Objects with different properties are rendered differently: geometries belonging to static bodies are rendered in blue, whereas geometries associated to dynamic bodies are rendered in green. Sensors are rendered with a lighter blue.
44.1.1. RenderManager¶
agxRender::RenderManager. This class is responsible for updating all the RenderProxy instances that are created during debug rendering. Each render manager need a reference to a RenderProxyFactory, specific for a rendering engine. Several render managers can use the same RenderProxyFactory, so if you are using several agxSDK::Simulation, you can assign the same RenderProxyFactory to those simulations.

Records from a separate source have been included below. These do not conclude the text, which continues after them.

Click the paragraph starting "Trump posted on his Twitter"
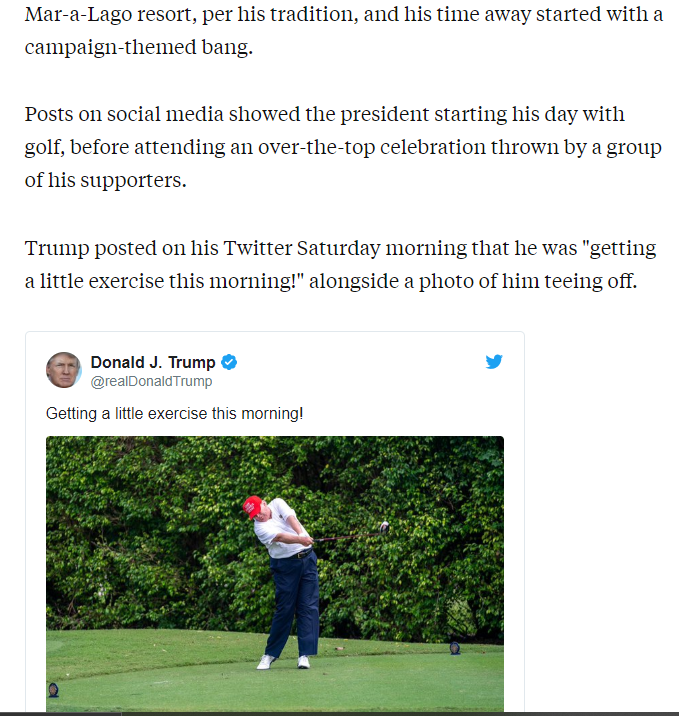This screenshot has height=716, width=679. pyautogui.click(x=340, y=263)
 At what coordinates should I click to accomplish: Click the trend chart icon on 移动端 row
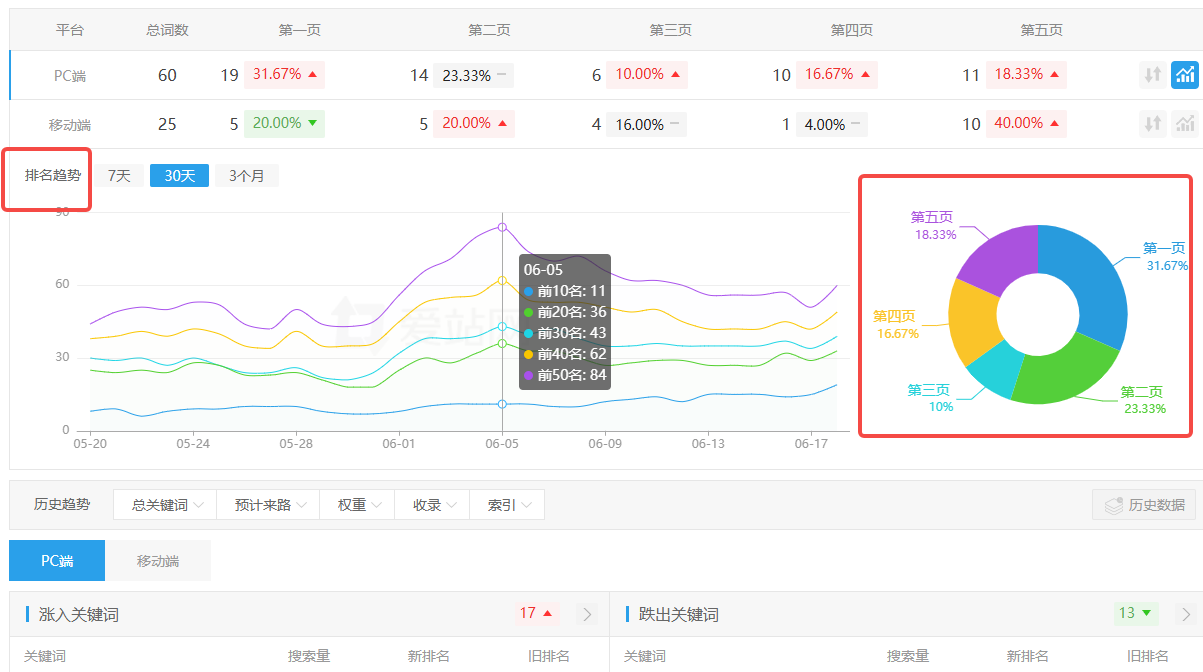click(x=1185, y=124)
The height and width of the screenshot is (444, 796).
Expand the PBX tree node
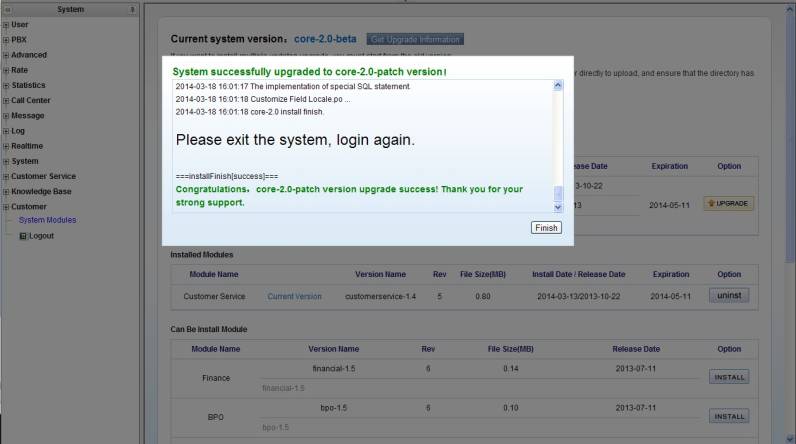[6, 40]
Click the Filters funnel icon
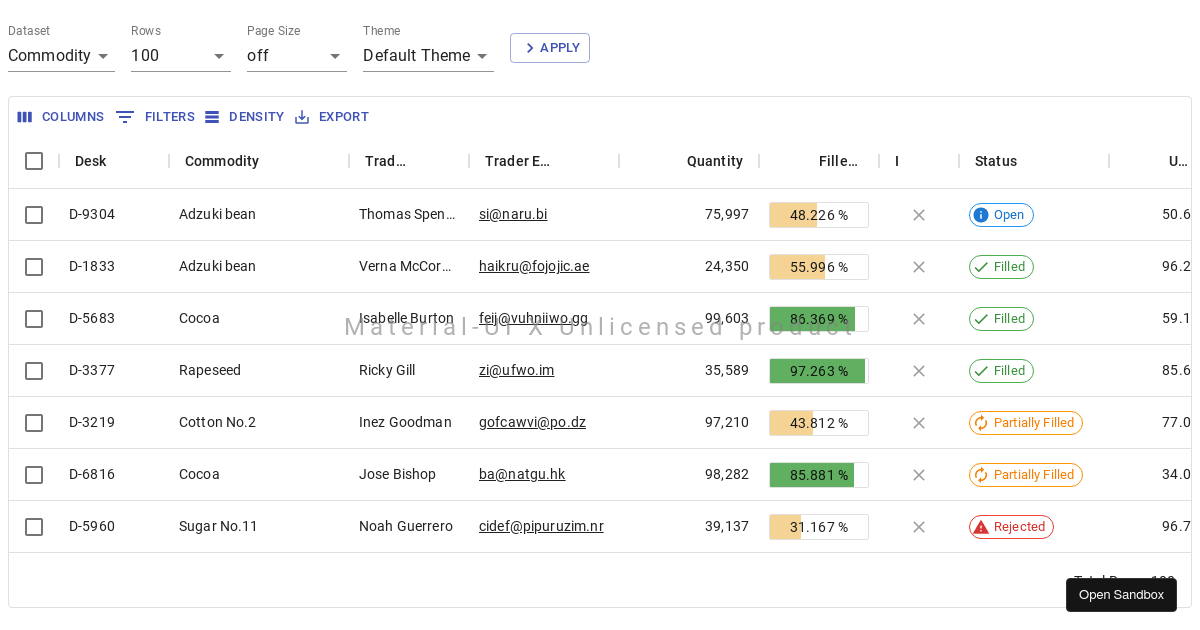This screenshot has height=630, width=1200. pyautogui.click(x=125, y=117)
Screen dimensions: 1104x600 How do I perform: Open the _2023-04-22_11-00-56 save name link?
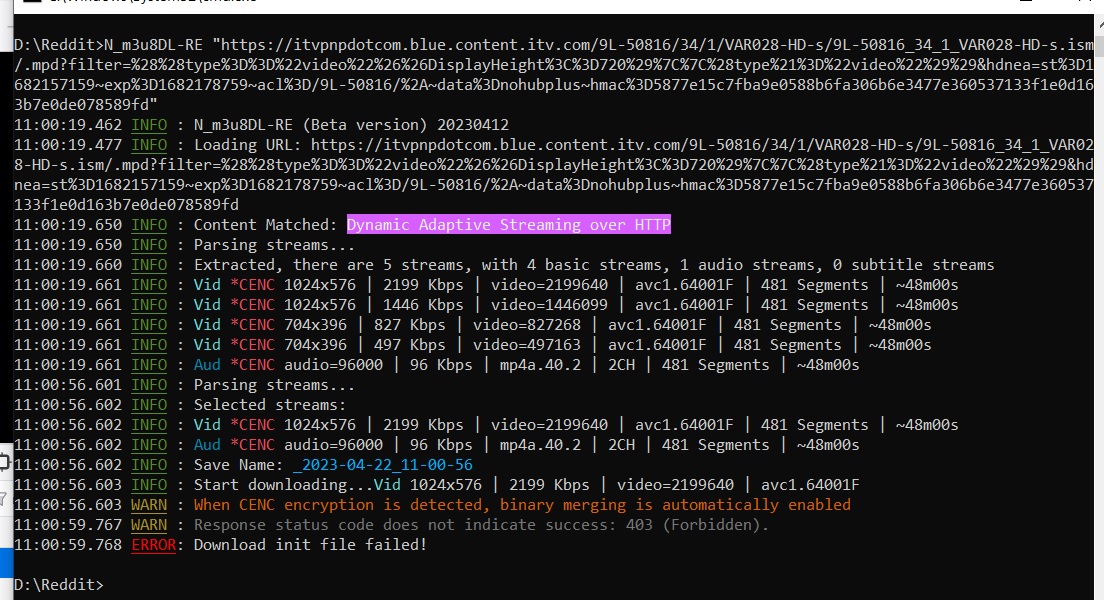(383, 465)
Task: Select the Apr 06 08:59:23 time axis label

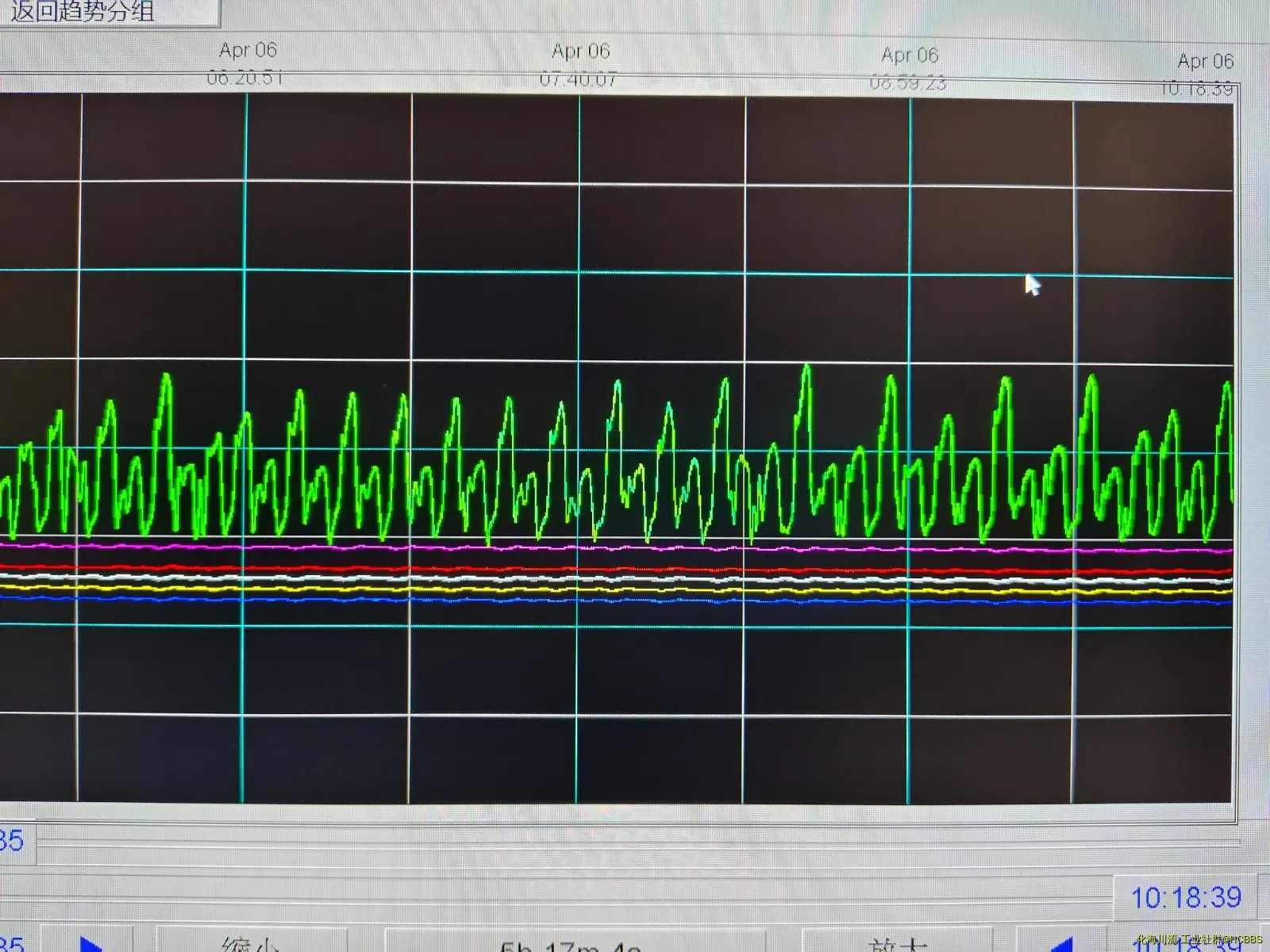Action: click(x=909, y=69)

// Create a render proxy factory, specific for OpenSceneGraph
agxRender::RenderProxyFactoryRef factory = new agxOSG::RenderProxyFactory;
// Create a simulation
agxSDK::SimulationRef sim = new agxSDK::Simulation;
// Tell this simulation's render manager to use our factory
sim->getRendermanager()->setProxyFactory( factory );
// Create another simulation, use the same factory for the debug rendering
agxSDK::SimulationRef sim2 = new agxSDK::Simulation;
sim2->getRendermanager()->setProxyFactory( factory );
During a Simulation::stepForward(), a call to RenderManager::update() will be called which in turn will query the render proxy factory for spheres, lines, cylinders etc.
There is no cache functionality implemented in the RenderManager, that is, when a render proxy is required, a call to the render proxy factory will be executed. There will be no storage of unused render proxies in the render manager. If caching is required (to achieve better performance for scenes where the number of proxies varies a lot), it has to be done in the render proxy factory implementation
44.1.2. Scale factor¶
By default the overall scaling of debug rendering is configured to fit a scene where objects are around 1 m. For a very small or very large scene it might be useful to increase/decrease the size of the rendered constraints, contacts etc. This can be done using the setScaleFactor method:
simulation->getRenderManager()->setScaleFactor(0.1f);
The scale factor can also be controlled with the keyboard in an application based on the agxOSG::ExampleApplication class such as agxViewer.
Note that the application/script might have changed the mapping for those keys.
For more information see keybindings
44.1.3. Render flags¶
There are three methods that control what should be rendered by the render manager:
void setFlags( unsigned int flags );
void enableFlags( unsigned int flags );
void disableFlags( unsigned int flags );
setFlags will override the current set of flags with the specified one. enableFlags will enable the specified flags and leave the rest untouched. disableFlags will disable the specific flags and leave the rest untouched.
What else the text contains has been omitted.